Friday, October 26, 2007
Puerto Vallarta Real Estate Trends
As the high season draws near there are number of key trends investors should consider:
Buyers market - there are 3 years of supply presently for sale, under development or in the pipeline. And pipeline is growing much faster than sales.
Softening prices - virutally every new development has either reduced price or introduced significant discounts from list. Icon Vallarta has dropped its entry level product from $240M to $190M, Grand Venetian from $220M to $190M. Villas de Colina II has been repriced from $450M to $385M. Molina de Agua is down 15% since last April.
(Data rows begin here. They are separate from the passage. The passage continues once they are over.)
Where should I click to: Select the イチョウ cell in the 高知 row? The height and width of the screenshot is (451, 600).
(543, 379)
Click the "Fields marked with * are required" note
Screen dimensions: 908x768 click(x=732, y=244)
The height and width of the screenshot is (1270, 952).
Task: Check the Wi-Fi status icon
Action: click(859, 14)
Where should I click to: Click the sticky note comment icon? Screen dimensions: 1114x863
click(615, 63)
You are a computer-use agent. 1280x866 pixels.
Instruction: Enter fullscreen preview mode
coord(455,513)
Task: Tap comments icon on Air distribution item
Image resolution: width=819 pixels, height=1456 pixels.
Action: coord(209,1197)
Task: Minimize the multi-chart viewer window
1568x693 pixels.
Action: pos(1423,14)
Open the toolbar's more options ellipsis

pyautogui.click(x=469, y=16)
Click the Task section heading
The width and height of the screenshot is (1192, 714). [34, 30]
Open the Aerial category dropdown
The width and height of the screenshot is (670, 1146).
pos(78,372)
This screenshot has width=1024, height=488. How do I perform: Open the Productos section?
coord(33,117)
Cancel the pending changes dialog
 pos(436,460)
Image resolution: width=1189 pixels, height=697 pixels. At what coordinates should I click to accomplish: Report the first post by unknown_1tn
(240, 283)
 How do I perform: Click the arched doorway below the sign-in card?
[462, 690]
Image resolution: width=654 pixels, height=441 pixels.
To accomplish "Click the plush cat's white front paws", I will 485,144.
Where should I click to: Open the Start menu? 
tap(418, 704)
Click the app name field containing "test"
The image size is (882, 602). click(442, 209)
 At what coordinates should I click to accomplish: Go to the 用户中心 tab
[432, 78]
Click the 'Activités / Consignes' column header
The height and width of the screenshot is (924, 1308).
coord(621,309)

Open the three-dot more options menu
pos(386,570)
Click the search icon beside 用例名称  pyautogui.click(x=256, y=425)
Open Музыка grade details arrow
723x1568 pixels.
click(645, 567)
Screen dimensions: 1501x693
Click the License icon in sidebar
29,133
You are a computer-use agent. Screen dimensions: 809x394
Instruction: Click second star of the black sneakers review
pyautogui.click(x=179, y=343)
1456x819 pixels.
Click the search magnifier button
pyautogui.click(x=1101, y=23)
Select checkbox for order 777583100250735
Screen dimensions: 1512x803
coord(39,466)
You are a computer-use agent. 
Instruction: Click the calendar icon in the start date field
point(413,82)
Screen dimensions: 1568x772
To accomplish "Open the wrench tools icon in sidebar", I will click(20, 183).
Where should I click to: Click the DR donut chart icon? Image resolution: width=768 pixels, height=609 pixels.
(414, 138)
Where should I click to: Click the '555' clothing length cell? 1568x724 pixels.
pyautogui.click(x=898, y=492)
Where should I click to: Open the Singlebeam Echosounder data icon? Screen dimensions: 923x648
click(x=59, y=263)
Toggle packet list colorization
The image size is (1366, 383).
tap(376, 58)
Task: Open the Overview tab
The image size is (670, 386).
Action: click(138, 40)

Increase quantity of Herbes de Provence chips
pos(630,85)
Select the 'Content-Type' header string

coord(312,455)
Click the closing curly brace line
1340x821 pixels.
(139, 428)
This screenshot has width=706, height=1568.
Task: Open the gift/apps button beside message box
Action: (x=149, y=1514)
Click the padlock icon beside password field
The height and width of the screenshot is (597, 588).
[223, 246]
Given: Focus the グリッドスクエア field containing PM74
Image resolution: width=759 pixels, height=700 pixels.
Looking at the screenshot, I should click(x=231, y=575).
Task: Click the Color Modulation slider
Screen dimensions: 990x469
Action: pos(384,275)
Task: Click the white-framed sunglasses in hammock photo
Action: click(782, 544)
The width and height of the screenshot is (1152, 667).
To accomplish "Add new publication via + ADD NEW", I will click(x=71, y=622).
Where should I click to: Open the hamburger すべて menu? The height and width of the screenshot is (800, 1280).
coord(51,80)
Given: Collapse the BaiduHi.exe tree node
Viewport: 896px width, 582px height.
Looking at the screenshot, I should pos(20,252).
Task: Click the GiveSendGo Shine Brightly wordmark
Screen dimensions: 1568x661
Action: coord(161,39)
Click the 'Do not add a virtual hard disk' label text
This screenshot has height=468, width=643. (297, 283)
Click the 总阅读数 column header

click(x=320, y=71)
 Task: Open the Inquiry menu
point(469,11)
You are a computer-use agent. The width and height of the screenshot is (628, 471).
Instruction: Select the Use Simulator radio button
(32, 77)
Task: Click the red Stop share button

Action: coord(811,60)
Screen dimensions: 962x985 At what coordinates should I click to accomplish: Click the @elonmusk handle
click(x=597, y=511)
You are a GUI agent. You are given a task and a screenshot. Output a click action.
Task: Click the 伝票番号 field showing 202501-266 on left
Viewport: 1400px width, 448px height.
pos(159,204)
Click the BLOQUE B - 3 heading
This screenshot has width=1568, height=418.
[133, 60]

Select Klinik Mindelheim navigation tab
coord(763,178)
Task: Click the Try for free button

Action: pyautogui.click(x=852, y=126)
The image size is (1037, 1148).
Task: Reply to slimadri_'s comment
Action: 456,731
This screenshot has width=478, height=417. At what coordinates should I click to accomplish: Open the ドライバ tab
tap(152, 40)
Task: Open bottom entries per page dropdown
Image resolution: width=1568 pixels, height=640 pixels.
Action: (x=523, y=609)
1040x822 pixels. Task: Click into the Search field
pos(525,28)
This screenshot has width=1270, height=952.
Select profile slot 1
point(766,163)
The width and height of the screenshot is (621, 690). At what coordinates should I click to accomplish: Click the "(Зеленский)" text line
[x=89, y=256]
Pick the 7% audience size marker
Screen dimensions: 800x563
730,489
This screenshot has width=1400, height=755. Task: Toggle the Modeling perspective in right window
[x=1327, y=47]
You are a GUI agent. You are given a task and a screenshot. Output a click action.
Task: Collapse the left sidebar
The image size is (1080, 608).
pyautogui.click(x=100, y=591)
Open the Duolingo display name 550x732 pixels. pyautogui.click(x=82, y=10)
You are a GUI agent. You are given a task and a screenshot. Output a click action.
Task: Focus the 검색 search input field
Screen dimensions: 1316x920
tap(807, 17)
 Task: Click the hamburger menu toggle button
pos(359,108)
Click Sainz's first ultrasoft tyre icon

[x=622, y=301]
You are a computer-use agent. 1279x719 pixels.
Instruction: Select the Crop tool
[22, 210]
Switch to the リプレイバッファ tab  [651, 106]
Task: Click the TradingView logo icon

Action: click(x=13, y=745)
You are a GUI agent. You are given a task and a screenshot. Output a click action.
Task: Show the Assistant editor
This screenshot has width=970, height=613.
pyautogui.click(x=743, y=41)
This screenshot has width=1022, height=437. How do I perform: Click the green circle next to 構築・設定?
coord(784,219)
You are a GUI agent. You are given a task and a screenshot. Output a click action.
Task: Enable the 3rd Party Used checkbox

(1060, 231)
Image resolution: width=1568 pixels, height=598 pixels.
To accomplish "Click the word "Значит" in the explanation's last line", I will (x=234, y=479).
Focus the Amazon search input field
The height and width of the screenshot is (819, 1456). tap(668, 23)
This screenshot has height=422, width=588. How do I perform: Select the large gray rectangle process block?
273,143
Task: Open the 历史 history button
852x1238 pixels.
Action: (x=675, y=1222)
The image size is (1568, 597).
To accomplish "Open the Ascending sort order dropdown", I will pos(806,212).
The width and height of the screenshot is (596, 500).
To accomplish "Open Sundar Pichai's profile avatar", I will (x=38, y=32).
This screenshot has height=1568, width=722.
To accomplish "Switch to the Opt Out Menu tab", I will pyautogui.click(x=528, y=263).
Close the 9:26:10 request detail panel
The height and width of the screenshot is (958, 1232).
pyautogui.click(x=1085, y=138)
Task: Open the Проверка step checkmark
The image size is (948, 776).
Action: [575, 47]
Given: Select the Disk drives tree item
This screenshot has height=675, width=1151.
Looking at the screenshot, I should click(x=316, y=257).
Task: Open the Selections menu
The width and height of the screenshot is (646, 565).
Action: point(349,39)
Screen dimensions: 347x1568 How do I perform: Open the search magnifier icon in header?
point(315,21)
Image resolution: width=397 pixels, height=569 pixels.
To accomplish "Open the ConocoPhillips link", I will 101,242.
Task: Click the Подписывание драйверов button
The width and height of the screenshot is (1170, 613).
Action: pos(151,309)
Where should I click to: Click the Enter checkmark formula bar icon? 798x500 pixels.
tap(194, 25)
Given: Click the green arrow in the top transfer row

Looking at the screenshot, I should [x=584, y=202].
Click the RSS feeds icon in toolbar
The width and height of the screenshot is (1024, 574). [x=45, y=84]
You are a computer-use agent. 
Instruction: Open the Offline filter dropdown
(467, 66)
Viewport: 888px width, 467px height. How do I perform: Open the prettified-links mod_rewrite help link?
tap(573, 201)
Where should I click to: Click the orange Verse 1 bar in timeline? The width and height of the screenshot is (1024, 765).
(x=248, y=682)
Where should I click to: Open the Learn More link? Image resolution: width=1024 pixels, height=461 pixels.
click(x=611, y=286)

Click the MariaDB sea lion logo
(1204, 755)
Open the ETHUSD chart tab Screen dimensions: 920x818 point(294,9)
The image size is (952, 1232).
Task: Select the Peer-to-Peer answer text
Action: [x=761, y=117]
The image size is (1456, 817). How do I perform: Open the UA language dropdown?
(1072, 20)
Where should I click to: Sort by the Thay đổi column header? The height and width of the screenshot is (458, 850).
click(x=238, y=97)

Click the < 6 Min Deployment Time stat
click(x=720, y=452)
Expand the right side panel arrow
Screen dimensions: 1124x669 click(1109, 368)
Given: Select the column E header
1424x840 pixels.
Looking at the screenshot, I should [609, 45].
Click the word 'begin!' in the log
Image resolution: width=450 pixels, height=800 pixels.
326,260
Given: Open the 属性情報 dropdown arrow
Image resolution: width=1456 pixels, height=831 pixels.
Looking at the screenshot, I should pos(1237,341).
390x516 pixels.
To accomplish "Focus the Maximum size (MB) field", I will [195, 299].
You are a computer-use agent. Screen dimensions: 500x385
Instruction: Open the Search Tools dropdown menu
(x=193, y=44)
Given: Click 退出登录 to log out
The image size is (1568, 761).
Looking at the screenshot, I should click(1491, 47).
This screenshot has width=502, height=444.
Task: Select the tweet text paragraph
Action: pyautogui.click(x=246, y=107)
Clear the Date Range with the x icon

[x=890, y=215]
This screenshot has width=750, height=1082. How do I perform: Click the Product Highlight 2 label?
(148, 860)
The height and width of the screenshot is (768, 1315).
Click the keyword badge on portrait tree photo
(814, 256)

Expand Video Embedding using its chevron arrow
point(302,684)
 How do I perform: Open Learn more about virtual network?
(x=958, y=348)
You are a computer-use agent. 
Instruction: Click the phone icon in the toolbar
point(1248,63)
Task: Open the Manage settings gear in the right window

Punta Esmeralda is offering discounts of 9-15% from list as well as very flexible financing. An exception is Tower 1 at The Peninsula which has increeased prices slightly, but has pre-sold only 3 of 80 units in 6 months.
Financing options - the mortgage brokerage business has experienced slower growth than expected. Developers are much more often now offering financing options. Cash is still king.
Shakeout - projects such as Monte Verde have been pulled from the market due to slow pre-sales and the absence of full permits. At least one mortgage broker has closed. Real estate offices are closing. GMAC has indicated it will retreat from lending in Mexico. However, New Earth Capital, a very experienced California based brokerage business, is entering Mexico.
Continued absence of full disclosure - sales offices and developers continue to fail to provide full disclosure, whether it be strata (condominium) legal structures, proper deeds subsequent to closing and selling prices.
Absence of infrastructure development - despite continued promises, the governments of Puerto Vallarta and the states of Jalisco and Nayarit are hesitant to invest in infrastructure. Property owners in Amapas will not get new roads for at least 3 years and the nearly 600 new owners will have to compete with construction vehicles, on a one lane cobblestone road to reach their homes. Nayarit owners face a bigger issue. Their only fresh water source, the Ameca river, came close to drying up last winter. There are at least 10 new developments in Nayarit that are served by just one road which I can only navigate in a truck despite it being paved. In addition, Nayarit owners still must drive 10-15km to reach a drugstore or foodstore. The one jewel is the new airport which was recently privatized and expanded.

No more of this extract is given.